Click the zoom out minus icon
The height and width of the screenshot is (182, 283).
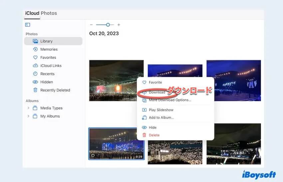coord(92,25)
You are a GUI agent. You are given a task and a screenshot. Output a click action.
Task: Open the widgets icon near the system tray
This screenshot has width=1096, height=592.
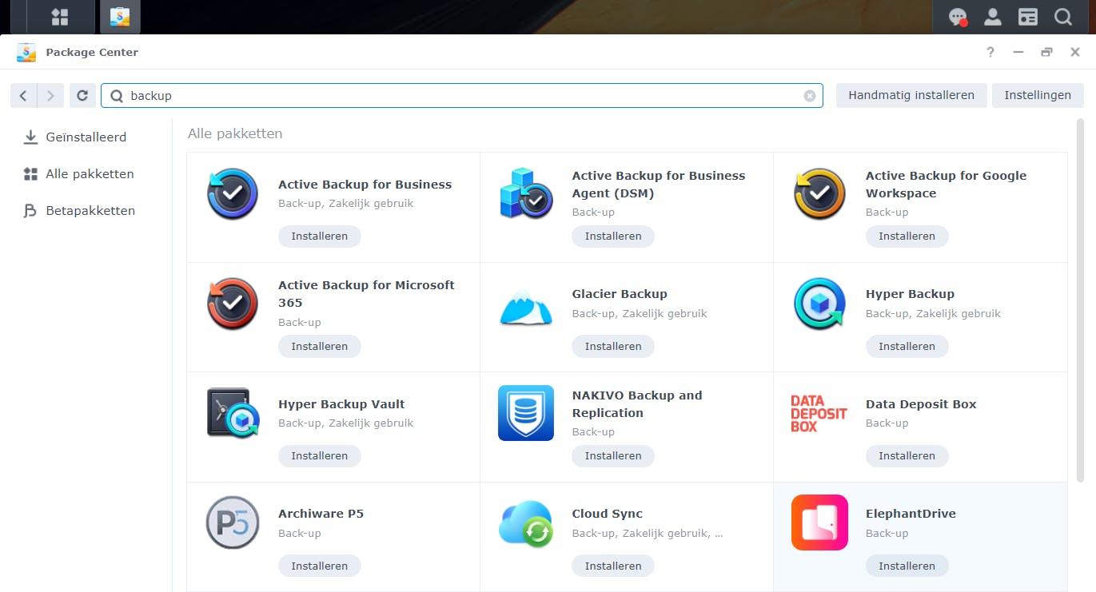(1027, 17)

● ● ● ●

> _What this task involves_: Return the preceding entries exactly, each word as given, but leave out any picture.

> _Task result_:
Click the zoom out minus icon
The height and width of the screenshot is (182, 283).
coord(92,25)
You are a GUI agent. You are given a task and a screenshot. Output a click action.
Task: Open the widgets icon near the system tray
This screenshot has width=1096, height=592.
(1027, 17)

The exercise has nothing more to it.